Si vous avez besoin de temps pour redéfinir vos relations
Je pense aux personnes qui ont un jour consacré tout leur temps à quelque chose pour finalement abandonner. Que ce soit un examen, un sport, ou une relation humaine, si vous avez des souvenirs de vous être retourné sans pouvoir expliquer toutes les raisons et excuses, l'histoire de Min Nam-joo ne vous semblera pas être celle de quelqu'un d'autre, mais plutôt votre propre justification. En suivant les détours et les errances qu'il doit traverser pour affronter son passé, vous pourriez ressentir le désir de terminer tranquillement les phrases inachevées en vous. Comme Red allant au Mexique pour retrouver Andy dans "Les Évadés", Nam-joo commence son voyage pour retrouver son passé.
Pour ceux qui deviennent particulièrement sensibles face aux relations, ce webtoon reste longtemps en mémoire. Si vous avez déjà imaginé plusieurs fois l'humeur et l'emploi du temps de l'autre avant de fixer un rendez-vous, ou corrigé et effacé maintes fois une phrase avant de l'envoyer, le monologue de Yeo Joo-hye vous semblera étrangement concret. La contradiction de craindre le regard des autres tout en le désirant est aussi le visage intime de nombreuses personnes vivant à notre époque. En ce sens, "Monologue Homme et Femme" n'est pas une histoire qui ne s'adresse qu'à une génération ou une classe spécifique, mais un mélodrame universel de l'époque où l'anxiété et la prudence sont le langage quotidien. Comme "Fleabag" qui a capturé la jeunesse de la société coréenne des années 2000, "Monologue Homme et Femme" capture l'intérieur des Coréens des années 2020.

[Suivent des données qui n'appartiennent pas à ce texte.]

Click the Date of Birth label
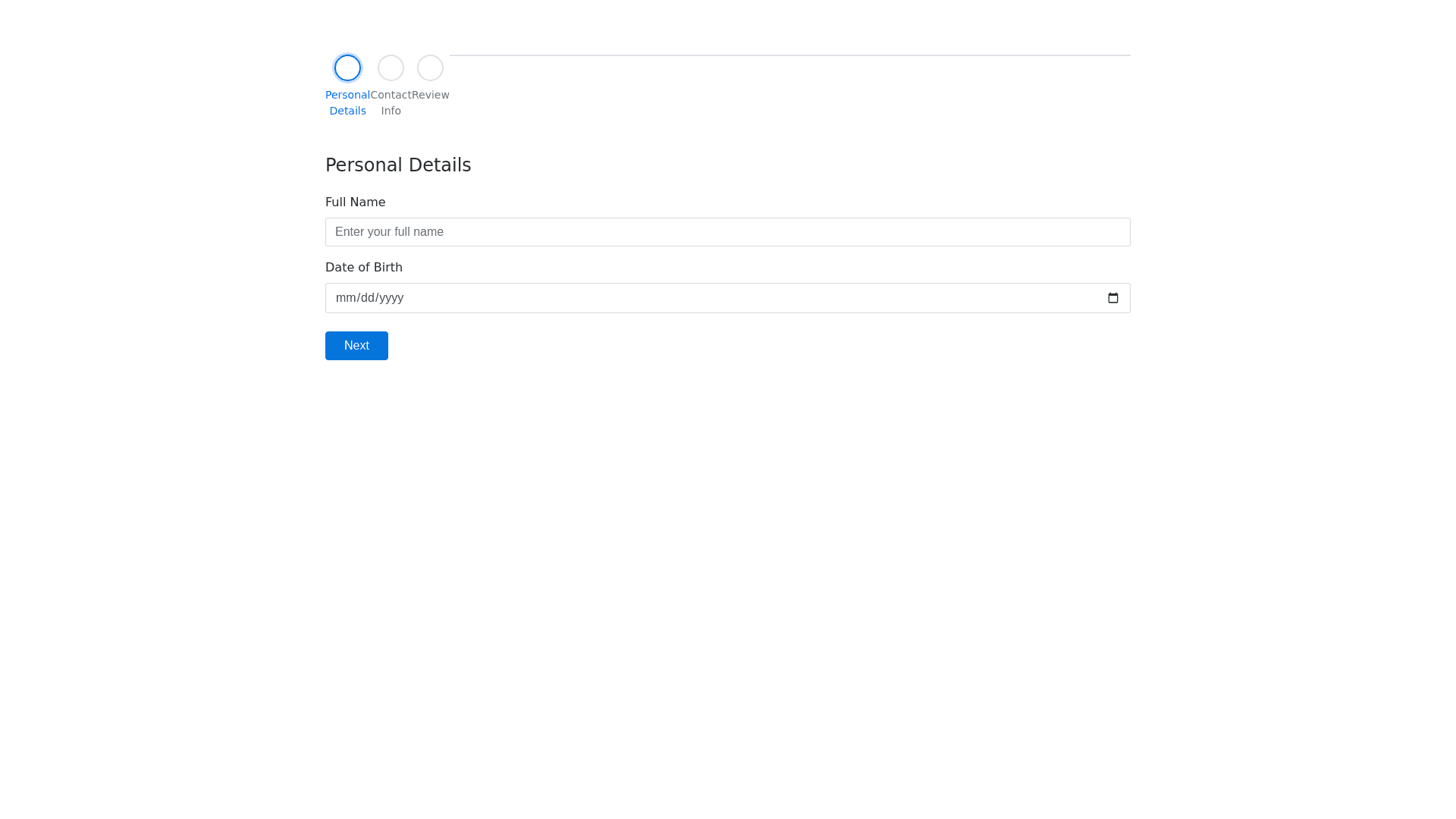 coord(363,268)
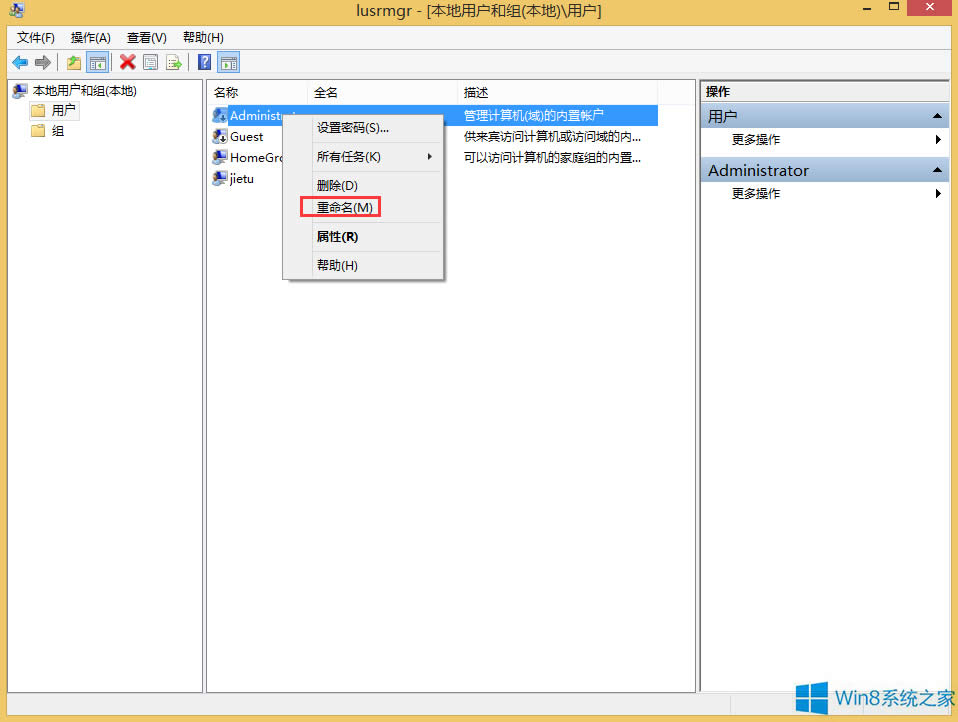Collapse the 用户 section in action pane
Screen dimensions: 958x722
(936, 115)
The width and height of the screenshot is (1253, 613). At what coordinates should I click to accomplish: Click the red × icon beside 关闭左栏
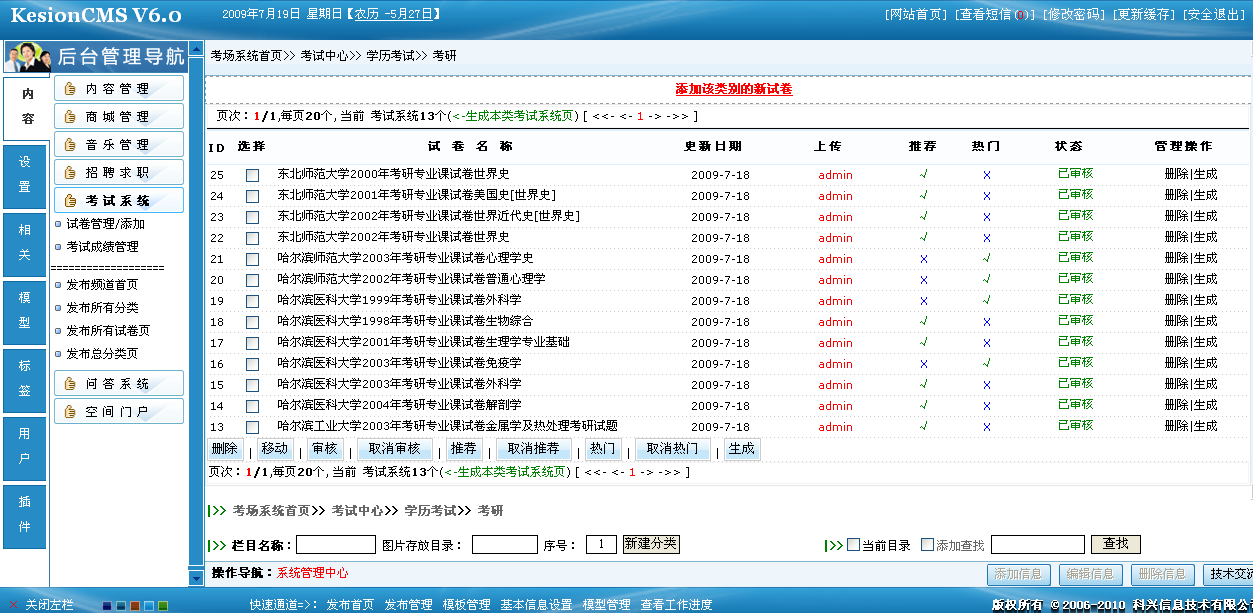13,605
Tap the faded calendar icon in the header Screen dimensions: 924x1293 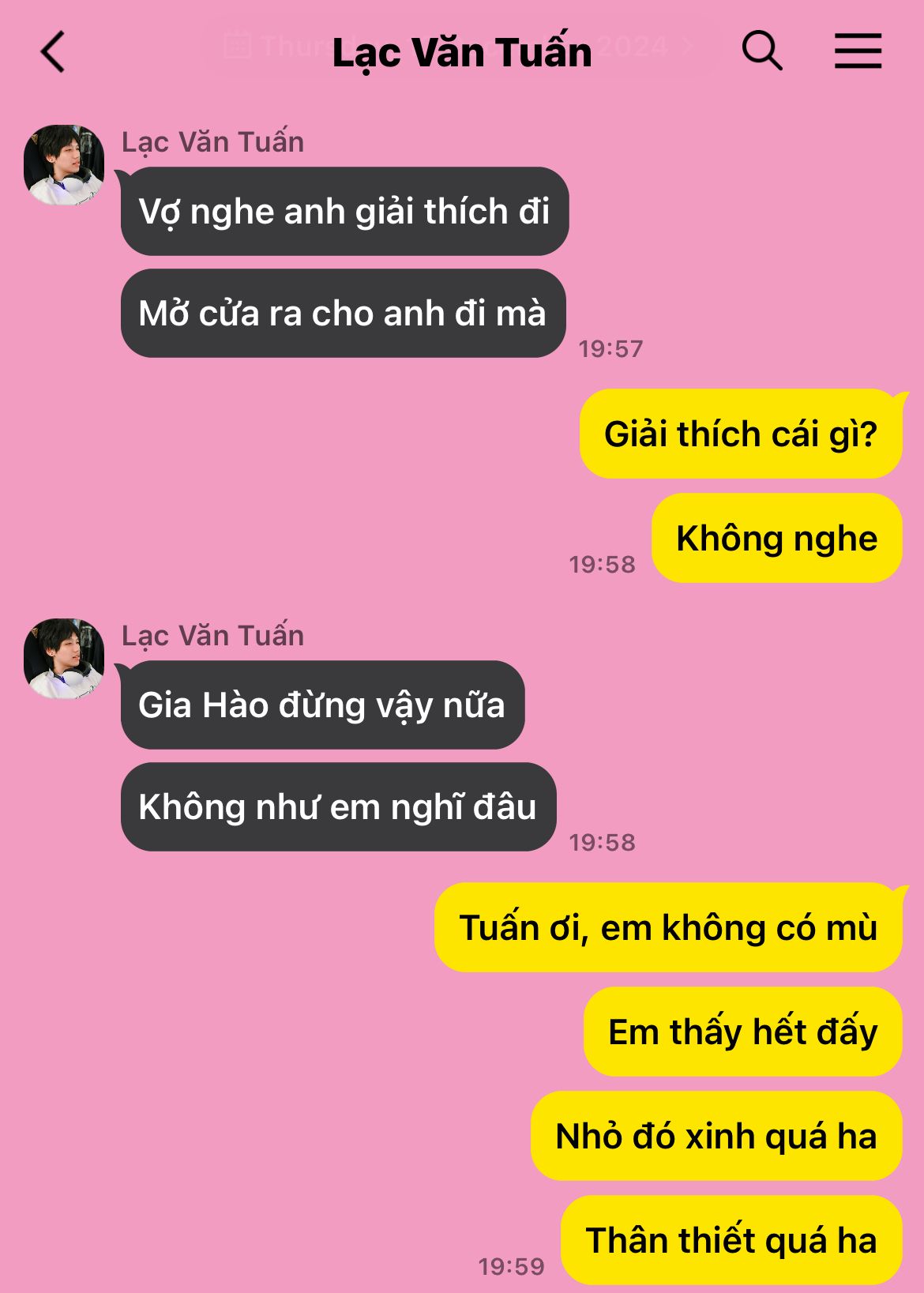click(237, 45)
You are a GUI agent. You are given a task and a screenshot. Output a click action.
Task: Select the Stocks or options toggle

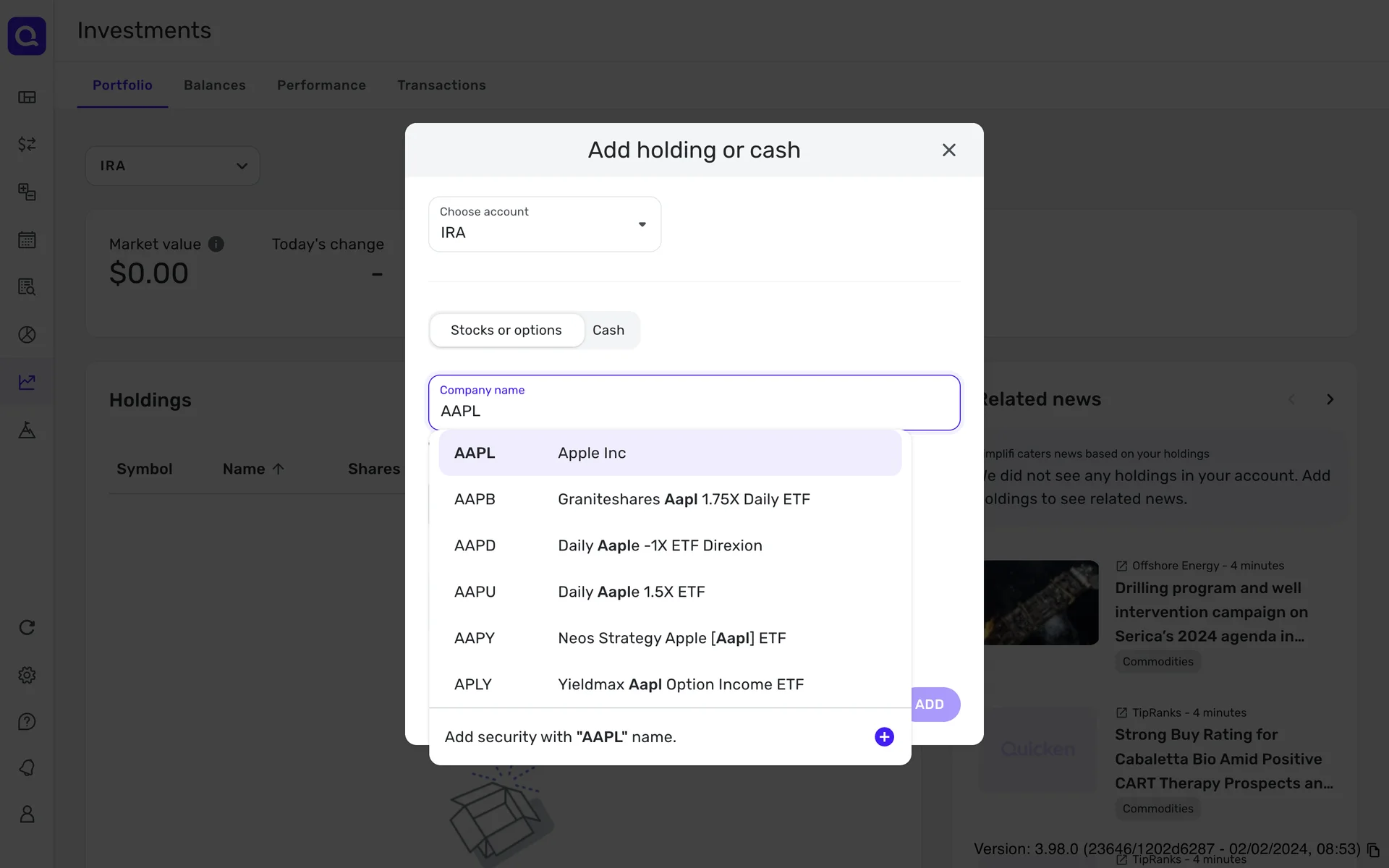[x=506, y=330]
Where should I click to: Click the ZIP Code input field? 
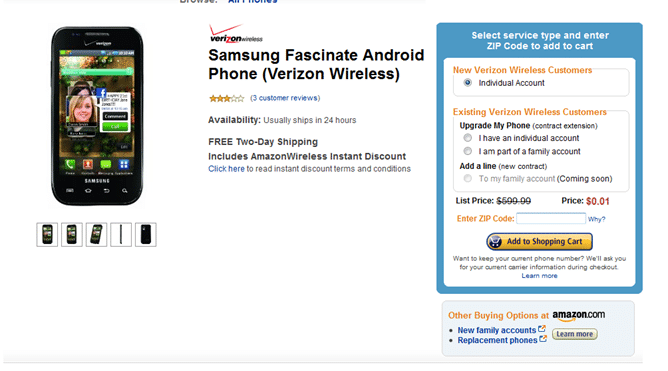[x=551, y=219]
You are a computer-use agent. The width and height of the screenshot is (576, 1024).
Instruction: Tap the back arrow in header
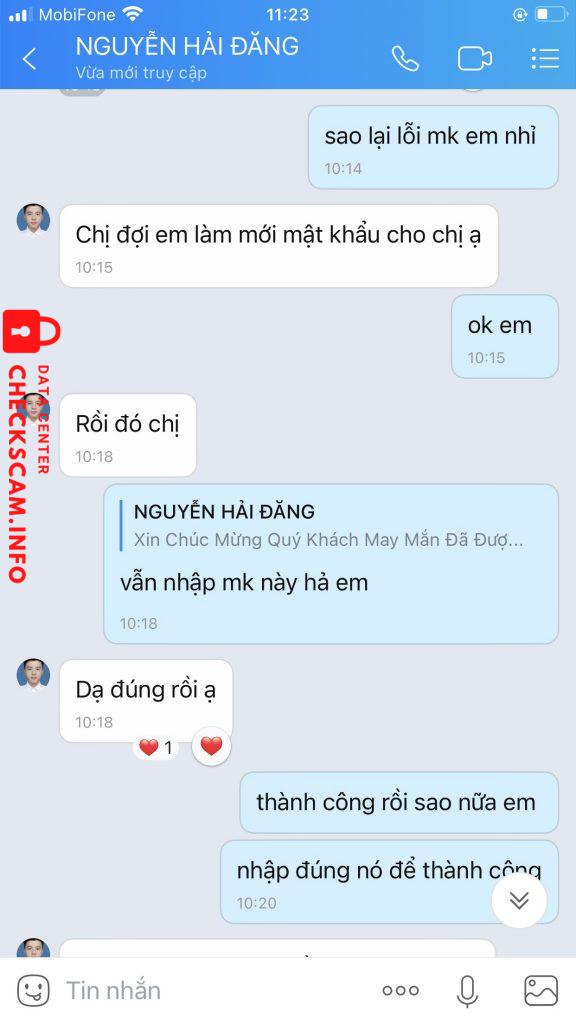29,59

Si vous êtes un lecteur qui préfère les résonances émotionnelles silencieuses aux fantasmes flamboyants ou aux retournements de situation stimulants, cette œuvre mérite d'être savourée lentement. Plutôt que de dévorer un épisode d'un coup, elle a le pouvoir de vous faire réfléchir à votre journée en lisant quelques épisodes à la fois. Après l'avoir lue, vous pourriez vous retrouver avec des mots que vous n'avez jamais osé dire à quelqu'un, flottant dans votre esprit comme un monologue. Et lorsque vous ressentirez un jour l'envie de transformer ce monologue en mots réels, les pages de "Monologue Homme et Femme" vous reviendront discrètement pour vous réconforter à nouveau. Après l'avoir lue, vous pourriez ressentir naturellement l'envie d'écrire une courte lettre à votre ancien moi. Comme après avoir lu un roman de Haruki Murakami et réalisé que chaque personne dans le métro porte sa propre histoire, après avoir lu "Monologue Homme et Femme", vous réaliserez que chaque personne a un monologue invisible en dehors de sa bulle de dialogue.